Lowering of trade barriers, increased communication and the ease of international shipping have given rise to multinational corporations. These companies sell, manage and distribute products across geographic boundaries. Marketing approaches can vary drastically based on the company’s preferences, products and targeted regions. Marketing internationally requires reviewing differences in legal requirements, modifying languages on products and in advertising, and determining how to approach variations in culture, buying patterns and customer preferences.


In this approach, products, marketing and distribution channels are as similar as possible. While adjusting for language and legal variations as needed, the business strategy remains the same. This standardization works best when there is a strong brand in high demand around the globe. Standardizing multinational marketing minimizes costs, management requirements and the need for on-location personnel.


Local customs, laws and practices guide a customization multinational marketing strategy. This course relies heavily on local employees to help translate the product needs and marketing mix necessary for success in their local market. Products are customized based on the buying patterns and cultural differences between countries.


Regionalization balances localization and standardization strategies. Standard products and promotion approaches are developed on a regional basis. Regions may be defined by continent or by smaller blocks as appropriate. Some local employees are needed, especially to manage logistical tactics.

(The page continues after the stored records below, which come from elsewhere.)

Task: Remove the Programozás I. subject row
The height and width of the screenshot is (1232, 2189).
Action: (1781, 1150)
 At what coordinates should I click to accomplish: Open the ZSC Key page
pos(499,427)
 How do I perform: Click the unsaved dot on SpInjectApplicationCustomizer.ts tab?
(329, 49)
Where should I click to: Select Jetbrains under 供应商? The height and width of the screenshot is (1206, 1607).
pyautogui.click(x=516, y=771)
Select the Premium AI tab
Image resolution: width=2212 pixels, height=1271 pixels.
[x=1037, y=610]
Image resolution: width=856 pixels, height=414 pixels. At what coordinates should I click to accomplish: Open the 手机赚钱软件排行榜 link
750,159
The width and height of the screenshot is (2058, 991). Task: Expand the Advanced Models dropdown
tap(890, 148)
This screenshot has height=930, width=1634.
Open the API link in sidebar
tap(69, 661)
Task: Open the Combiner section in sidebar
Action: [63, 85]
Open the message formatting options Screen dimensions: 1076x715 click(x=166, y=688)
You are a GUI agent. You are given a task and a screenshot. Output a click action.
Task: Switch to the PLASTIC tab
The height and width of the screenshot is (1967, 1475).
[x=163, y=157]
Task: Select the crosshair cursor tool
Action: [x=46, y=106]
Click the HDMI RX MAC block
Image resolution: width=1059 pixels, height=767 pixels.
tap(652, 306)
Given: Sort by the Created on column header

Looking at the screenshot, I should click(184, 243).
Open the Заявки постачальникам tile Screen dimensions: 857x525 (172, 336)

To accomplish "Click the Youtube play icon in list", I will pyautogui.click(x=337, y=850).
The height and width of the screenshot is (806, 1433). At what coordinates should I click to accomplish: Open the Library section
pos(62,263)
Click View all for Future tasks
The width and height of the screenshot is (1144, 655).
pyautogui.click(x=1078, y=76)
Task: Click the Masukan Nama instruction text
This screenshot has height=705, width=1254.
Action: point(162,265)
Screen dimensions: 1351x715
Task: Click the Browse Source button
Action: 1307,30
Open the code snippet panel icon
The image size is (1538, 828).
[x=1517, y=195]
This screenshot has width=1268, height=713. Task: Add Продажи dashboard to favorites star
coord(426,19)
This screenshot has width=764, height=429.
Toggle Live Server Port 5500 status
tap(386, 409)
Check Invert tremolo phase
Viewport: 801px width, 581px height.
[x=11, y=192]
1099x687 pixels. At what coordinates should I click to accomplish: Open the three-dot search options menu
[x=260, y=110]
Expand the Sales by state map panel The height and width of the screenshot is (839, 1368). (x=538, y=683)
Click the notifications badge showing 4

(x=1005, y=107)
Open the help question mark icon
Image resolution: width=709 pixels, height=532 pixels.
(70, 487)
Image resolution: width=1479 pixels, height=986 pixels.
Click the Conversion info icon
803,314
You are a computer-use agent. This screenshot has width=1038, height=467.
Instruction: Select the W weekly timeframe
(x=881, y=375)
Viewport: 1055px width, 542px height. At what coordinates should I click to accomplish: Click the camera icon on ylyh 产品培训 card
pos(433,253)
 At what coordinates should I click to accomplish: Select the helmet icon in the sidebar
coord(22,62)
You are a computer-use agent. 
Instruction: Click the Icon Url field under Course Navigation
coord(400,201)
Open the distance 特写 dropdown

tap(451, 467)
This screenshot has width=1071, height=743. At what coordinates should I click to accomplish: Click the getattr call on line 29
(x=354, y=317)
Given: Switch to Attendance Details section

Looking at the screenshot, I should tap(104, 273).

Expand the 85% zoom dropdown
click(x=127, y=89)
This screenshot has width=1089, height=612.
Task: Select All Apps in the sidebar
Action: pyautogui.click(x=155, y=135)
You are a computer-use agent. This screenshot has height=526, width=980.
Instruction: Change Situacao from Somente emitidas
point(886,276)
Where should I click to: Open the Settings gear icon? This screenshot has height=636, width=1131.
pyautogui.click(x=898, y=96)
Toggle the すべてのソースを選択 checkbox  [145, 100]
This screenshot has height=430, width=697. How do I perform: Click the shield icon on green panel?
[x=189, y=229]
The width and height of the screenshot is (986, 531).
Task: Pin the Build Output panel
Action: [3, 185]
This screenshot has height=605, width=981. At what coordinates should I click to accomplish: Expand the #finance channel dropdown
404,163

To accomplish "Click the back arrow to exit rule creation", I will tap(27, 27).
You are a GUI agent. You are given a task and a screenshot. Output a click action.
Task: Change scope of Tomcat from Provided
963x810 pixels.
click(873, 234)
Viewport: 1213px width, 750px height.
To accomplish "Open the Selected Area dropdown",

A centralization strategy uses a single headquarters for all marketing and distribution requirements. When needed, companies dispatch employees across the globe to support their marketing efforts. This type of marketing strategy helps unify the company and may minimize expenses. The drawback of centralization is the lack of local connections and the potential to misunderstand cultural trends and shopping habits.

Subsidiary Approach

Multinational firms can establish subsidiaries by region or nation that serve as partially independent entities for producing, distributing and marketing products to their geographic area. A subsidiary approach allows more local control and responsiveness to consumer changes and needs. This type of arrangement may be a necessity in countries where joint ventures are required for foreign entry of goods and services.